按比例缩放下面从含有"Where should I click to: Open the Tell"的那一行起、到最后一行止的各行（首尾两行都包括），把这些行连同其中的要求原样重写，只把答案中的每个坐标数值乘以1.35，四舍五入取整（恰为0.5时进位）。只输出这几行。

__所给数据行__.

________________

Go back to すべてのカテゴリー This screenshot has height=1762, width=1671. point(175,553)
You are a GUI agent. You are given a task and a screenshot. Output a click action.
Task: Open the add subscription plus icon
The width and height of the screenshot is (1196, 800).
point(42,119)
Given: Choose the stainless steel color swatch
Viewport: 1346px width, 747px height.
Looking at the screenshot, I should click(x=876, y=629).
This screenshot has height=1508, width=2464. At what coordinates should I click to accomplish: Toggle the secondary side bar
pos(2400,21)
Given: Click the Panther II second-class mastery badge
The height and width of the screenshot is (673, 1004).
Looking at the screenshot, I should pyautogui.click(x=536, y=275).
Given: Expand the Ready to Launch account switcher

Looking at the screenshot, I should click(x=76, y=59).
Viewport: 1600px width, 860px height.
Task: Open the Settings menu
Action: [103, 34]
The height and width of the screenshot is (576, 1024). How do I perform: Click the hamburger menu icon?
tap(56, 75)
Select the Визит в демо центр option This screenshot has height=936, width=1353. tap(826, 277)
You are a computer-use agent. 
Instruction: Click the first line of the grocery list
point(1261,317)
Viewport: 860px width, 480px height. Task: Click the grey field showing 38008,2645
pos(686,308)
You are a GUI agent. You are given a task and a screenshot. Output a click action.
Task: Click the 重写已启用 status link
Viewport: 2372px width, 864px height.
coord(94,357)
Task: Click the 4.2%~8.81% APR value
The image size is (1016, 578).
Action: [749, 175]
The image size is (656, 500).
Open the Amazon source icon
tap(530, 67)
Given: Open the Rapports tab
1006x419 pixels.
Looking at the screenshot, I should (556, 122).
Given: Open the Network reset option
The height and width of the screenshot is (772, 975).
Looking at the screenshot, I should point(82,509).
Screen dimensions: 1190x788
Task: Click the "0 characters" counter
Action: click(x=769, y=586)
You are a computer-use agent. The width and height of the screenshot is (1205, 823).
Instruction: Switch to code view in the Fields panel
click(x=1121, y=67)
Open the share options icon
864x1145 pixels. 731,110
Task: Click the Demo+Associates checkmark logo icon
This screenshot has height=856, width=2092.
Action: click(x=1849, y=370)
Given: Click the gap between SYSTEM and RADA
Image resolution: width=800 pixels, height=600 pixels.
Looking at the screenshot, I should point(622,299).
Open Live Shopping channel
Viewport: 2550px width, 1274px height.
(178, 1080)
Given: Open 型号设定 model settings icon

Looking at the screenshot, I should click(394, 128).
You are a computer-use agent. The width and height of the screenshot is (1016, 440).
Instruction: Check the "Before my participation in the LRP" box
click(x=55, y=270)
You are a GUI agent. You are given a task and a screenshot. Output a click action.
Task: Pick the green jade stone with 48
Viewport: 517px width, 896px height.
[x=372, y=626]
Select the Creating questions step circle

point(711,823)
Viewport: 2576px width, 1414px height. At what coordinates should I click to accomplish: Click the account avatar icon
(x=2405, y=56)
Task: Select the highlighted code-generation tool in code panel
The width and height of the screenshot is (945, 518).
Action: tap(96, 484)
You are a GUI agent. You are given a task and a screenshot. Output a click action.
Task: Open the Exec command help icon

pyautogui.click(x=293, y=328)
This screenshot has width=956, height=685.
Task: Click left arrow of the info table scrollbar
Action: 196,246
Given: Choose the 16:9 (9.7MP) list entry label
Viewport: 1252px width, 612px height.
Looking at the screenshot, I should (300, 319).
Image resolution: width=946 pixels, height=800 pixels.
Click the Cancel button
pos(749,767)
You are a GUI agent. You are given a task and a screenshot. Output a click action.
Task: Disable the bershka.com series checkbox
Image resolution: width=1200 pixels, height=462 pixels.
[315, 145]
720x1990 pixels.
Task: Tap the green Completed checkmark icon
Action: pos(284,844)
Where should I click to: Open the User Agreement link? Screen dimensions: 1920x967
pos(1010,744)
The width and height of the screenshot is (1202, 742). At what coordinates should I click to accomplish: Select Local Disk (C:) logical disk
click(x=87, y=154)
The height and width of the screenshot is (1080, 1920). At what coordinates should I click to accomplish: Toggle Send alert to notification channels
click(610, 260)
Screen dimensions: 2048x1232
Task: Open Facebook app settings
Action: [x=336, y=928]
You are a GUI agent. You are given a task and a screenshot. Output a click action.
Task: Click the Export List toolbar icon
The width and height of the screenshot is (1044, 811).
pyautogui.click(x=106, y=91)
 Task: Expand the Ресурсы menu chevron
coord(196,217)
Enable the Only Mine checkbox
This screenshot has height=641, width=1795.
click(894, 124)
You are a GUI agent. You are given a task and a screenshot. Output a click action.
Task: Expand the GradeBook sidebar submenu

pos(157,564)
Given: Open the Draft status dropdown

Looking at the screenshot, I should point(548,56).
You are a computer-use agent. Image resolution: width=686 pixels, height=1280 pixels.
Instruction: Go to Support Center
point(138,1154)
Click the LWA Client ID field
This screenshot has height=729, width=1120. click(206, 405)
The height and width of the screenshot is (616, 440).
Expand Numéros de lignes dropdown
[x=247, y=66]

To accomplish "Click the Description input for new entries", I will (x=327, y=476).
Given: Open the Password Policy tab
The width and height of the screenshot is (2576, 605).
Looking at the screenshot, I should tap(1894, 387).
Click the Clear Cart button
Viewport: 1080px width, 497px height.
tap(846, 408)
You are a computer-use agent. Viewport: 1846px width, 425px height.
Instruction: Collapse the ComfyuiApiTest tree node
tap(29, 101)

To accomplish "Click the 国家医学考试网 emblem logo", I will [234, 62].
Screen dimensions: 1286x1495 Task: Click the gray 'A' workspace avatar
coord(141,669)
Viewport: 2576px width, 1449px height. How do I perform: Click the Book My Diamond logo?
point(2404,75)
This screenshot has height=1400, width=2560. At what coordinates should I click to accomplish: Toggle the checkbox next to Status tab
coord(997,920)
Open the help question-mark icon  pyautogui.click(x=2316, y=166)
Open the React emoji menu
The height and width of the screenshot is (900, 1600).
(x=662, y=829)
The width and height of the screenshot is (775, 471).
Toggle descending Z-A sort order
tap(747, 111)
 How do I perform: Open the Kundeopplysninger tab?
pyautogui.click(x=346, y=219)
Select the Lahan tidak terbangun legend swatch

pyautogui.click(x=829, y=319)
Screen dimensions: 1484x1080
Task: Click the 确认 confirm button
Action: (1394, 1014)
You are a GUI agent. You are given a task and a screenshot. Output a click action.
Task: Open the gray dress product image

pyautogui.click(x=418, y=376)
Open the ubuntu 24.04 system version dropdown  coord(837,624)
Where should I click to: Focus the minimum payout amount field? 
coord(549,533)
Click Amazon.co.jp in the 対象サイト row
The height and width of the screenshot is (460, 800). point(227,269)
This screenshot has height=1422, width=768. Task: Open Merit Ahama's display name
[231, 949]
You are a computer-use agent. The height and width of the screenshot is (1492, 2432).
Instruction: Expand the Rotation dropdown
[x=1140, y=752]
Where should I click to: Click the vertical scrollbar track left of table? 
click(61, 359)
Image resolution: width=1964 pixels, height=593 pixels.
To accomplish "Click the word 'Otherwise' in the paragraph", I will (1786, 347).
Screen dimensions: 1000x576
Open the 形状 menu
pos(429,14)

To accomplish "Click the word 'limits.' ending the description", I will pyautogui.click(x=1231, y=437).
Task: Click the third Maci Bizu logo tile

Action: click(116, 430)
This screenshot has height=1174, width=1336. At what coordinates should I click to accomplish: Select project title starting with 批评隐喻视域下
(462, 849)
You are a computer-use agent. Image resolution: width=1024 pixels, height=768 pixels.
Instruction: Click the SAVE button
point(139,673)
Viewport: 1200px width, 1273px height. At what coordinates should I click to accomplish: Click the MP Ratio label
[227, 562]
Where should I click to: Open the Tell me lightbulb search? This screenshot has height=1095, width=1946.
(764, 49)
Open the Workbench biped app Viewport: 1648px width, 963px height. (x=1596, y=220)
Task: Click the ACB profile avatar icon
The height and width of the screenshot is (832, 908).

________________

__输出结果__.
Where should I click to: Open the Tell me lightbulb search? This screenshot has height=1095, width=1946.
(1031, 66)
Open the Workbench biped app Viewport: 1648px width, 963px height. (x=2155, y=297)
Task: Click the ACB profile avatar icon
The height and width of the screenshot is (832, 908).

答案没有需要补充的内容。